Transport mechanism for aluminum citrate at the blood-brain barrier: kinetic evidence implies involvement of system Xc− in immortalized rat brain endothelial cells

Although accumulation of aluminum (Al) in the brain is known to cause neurodegenerative disorders and to be regulated mainly by the blood-brain barrier (BBB), the mechanism responsible for Al transport at the BBB has not been clarified yet. In this study, we investigated what kind of transporter is involved in the transport of Al citrate, which is the major species of Al in the brain, at the BBB using a rat immortalized brain endothelial cell line (RBEC1), focusing on the glutamate transporter family. The uptake of Al citrate showed temperature- and concentration-dependency, and did not require an inwardly directed Na+-gradient as a driving force, ruling out the involvement of Na+-dependent glutamate transporters in its transport.
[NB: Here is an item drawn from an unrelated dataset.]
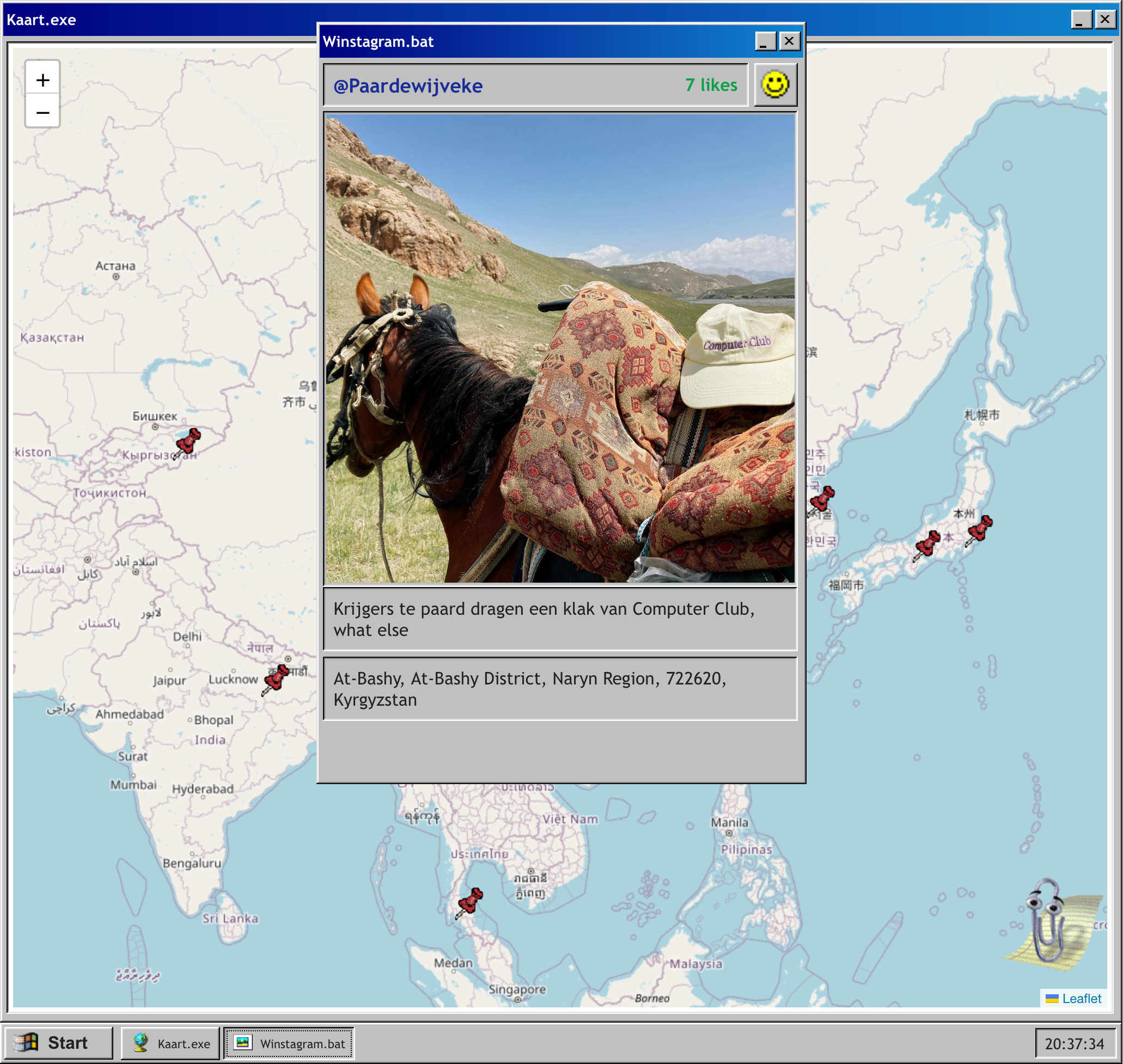Minimize the Winstagram.bat window

(765, 41)
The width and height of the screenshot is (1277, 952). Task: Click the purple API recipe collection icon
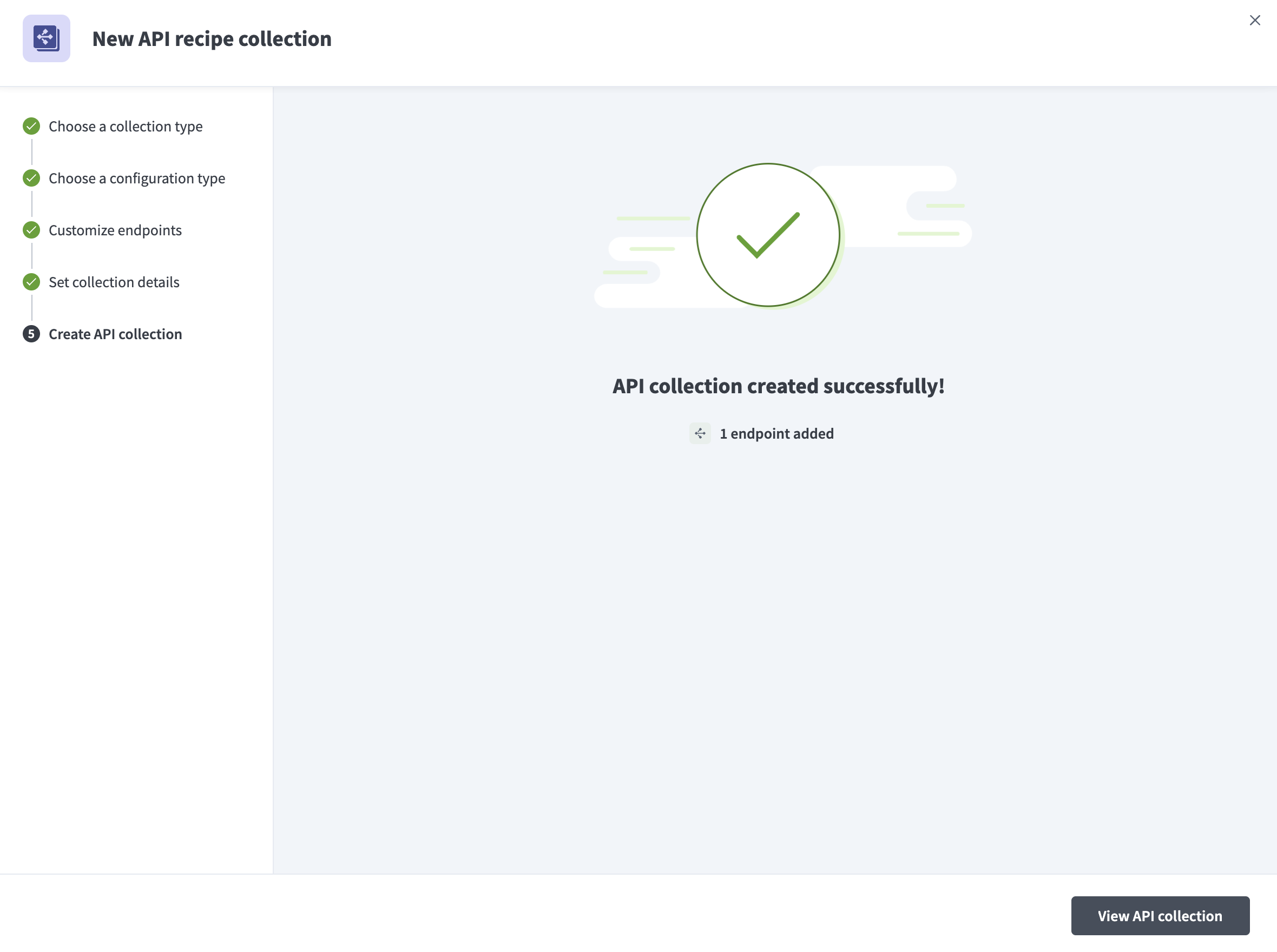click(x=46, y=38)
By RT-PCR, in RBEC1, there were mRNAs for the components of a Na+-independent glutamate transporter, system Xc−. l-Glutamate and l-cystine, representative ligands for system Xc−, significantly inhibited the uptake of Al citrate, and loading of them into the cells resulted in stimulation of its uptake in RBEC1. These results demonstrated that Al citrate is taken up into RBEC1 via system Xc−, and that this system might play an important role in Al citrate transport at the BBB.